What is Oral History?
While passing down history orally is probably as old as humanity, the field of oral history is less than a century old.
On December 12, 1942, The New Yorker published an article about Professor Sea Gull, a “Harvard graduate, hobo panhandler and writer of “An Oral History of Our Time.’” According to Donald Ritchie, Gould “wandered around Greenwich Village” writing down people’s histories. “I’ll put down the informal history of the shirt-sleeved multitude—what they had to say about their jobs love affairs, vittles, sprees, scrapes, and sorrows—or I’ll perish in the attempt,” he told the New Yorker. After his death, no oral histories were discovered but he had coined a new phrase: oral history.
In 1948, Allan Nevins created the Columbia University oral history archives, founding the Columbia Oral History Research Office. He took notes in shorthand, gathering the stories of politicians, business elites, civil leaders, and others.
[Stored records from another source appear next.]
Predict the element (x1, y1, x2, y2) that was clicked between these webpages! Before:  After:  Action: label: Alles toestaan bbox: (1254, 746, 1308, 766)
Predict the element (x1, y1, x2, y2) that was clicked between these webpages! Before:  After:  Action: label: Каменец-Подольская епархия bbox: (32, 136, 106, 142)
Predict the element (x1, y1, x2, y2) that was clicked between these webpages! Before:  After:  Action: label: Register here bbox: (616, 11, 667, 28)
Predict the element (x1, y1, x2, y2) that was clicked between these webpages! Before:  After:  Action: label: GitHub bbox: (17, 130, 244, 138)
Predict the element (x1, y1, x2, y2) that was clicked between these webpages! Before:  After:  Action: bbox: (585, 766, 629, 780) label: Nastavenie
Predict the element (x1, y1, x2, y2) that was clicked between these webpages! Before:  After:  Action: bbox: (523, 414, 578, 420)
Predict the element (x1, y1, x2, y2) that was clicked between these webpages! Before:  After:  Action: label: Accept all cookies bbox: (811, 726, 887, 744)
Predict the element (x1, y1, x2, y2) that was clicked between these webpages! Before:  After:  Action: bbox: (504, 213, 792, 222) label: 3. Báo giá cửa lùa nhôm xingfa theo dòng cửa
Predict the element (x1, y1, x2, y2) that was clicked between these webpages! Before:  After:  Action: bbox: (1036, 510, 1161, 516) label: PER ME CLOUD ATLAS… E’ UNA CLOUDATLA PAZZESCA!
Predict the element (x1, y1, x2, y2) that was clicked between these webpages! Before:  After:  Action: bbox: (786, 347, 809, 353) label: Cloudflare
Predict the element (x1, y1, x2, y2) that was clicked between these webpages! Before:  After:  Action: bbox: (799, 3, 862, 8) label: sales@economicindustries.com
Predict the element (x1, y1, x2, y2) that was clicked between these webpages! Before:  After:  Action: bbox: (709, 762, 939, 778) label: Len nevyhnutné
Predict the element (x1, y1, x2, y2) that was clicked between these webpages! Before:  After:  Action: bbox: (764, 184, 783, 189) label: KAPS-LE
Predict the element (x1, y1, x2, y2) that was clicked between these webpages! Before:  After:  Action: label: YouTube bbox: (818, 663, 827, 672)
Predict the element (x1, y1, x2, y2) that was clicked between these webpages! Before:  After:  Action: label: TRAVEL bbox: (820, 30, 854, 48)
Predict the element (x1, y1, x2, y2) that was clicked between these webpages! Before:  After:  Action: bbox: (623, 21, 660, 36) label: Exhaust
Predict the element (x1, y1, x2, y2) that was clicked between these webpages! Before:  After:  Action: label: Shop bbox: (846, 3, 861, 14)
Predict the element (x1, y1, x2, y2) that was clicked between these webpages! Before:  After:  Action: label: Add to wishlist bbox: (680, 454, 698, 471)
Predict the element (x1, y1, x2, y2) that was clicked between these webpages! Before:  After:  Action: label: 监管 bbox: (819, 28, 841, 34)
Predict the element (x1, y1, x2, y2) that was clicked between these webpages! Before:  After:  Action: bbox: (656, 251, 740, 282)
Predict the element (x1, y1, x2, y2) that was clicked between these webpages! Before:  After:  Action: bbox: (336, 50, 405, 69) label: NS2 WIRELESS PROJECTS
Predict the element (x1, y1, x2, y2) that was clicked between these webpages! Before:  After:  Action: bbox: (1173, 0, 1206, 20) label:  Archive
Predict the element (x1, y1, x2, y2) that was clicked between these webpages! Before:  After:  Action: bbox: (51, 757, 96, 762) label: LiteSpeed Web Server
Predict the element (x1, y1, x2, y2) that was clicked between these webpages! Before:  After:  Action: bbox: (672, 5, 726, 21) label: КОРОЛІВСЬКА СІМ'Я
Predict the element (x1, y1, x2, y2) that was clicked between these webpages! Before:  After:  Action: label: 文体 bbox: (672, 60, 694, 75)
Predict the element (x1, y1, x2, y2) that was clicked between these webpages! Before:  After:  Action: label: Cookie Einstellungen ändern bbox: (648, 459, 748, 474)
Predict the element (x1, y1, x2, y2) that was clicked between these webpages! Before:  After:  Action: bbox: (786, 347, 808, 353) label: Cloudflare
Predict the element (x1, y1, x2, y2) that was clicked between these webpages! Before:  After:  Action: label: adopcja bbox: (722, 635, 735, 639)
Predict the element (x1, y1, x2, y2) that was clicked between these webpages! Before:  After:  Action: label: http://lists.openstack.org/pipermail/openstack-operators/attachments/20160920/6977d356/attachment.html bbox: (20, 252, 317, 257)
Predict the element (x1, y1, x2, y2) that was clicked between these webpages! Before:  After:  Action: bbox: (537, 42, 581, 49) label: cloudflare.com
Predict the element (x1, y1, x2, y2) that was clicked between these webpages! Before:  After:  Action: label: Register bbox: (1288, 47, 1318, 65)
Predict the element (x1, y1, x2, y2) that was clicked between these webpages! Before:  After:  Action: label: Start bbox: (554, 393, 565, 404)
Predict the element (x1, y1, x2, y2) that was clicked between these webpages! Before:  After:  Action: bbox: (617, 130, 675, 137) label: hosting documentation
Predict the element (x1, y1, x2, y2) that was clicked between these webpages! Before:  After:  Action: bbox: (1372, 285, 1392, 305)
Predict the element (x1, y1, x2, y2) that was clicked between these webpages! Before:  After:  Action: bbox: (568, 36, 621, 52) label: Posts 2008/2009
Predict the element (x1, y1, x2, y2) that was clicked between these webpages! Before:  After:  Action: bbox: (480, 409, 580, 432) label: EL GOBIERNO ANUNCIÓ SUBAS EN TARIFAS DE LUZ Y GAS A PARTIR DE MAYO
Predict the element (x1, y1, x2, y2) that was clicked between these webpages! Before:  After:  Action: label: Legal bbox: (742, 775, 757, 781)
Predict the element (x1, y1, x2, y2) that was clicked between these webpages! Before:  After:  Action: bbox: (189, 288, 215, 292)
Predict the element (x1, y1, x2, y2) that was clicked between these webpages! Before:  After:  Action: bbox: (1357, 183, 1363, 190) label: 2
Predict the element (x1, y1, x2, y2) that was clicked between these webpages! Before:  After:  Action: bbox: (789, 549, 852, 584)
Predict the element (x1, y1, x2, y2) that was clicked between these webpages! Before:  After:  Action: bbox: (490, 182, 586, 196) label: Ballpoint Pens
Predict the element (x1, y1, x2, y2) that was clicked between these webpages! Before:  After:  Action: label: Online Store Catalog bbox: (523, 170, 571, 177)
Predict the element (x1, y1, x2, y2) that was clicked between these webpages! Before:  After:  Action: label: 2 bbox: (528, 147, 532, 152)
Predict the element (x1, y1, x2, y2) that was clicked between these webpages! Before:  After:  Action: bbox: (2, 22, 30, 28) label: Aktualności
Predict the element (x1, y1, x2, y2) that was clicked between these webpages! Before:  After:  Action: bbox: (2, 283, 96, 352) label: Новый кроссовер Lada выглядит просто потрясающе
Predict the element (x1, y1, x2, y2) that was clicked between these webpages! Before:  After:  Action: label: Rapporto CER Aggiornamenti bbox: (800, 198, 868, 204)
By the 1960s, historians were conducting oral histories of everyday people. Influenced by social history and history from the “bottom up,” historians began to ask questions that were not evident in the historians’ typical written sources. In 1966, the premier national organization promoting oral history, The Oral History Association, was founded. By the 1970s, oral history centers began to emerge at universities. The UTEP Institute of Oral History, founded in 1972 with interviews going back to the 1960s, is part of this history.
But what is oral history? According to the Oral History Association, “Oral history is a field of study and a method of gathering, preserving and interpreting the voices and memories of people, communities, and participants in past events.” Oral history is about memory and lived experiences. It is about listening and being heard. It is about the past and how people give meaning to the past.